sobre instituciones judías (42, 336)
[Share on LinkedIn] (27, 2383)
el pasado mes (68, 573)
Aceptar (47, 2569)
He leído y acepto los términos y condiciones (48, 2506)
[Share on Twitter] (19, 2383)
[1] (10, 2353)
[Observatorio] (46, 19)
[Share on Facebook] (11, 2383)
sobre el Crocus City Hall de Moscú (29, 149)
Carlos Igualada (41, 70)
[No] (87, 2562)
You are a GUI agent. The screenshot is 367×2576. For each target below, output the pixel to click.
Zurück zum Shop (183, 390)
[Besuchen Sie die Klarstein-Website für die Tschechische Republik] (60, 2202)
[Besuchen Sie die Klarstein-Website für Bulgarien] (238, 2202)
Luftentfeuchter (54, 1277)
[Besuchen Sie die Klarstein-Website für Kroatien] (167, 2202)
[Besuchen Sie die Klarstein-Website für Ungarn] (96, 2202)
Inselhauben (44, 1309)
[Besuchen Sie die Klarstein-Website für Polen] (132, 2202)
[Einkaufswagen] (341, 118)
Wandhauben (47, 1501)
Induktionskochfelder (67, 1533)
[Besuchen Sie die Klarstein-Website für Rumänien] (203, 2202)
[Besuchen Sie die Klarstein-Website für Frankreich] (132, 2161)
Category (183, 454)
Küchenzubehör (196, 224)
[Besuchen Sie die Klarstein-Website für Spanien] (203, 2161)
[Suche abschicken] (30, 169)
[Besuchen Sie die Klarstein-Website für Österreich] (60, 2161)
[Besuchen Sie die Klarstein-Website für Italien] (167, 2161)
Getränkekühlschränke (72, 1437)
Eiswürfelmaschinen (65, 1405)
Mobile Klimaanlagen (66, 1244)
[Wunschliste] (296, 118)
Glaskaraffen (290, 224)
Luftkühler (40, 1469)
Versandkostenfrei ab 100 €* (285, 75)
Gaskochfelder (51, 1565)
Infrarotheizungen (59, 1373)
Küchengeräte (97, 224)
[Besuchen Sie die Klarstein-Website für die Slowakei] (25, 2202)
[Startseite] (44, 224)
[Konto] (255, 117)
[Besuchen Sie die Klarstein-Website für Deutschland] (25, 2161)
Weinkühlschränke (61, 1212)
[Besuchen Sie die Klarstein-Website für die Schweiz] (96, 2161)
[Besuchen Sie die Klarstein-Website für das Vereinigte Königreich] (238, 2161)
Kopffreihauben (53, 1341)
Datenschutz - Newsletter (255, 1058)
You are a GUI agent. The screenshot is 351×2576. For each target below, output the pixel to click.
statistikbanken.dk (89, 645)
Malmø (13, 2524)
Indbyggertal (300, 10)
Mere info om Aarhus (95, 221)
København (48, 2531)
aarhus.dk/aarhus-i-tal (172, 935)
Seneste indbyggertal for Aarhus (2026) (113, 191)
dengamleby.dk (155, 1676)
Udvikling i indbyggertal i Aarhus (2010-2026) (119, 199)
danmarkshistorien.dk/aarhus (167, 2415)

§ **ABOUT THIS TASK**:
From the records above, pick out and copy each line holding the word "Share".

§ **FINISHED EXERCISE**:
[Share on LinkedIn] (27, 2383)
[Share on Twitter] (19, 2383)
[Share on Facebook] (11, 2383)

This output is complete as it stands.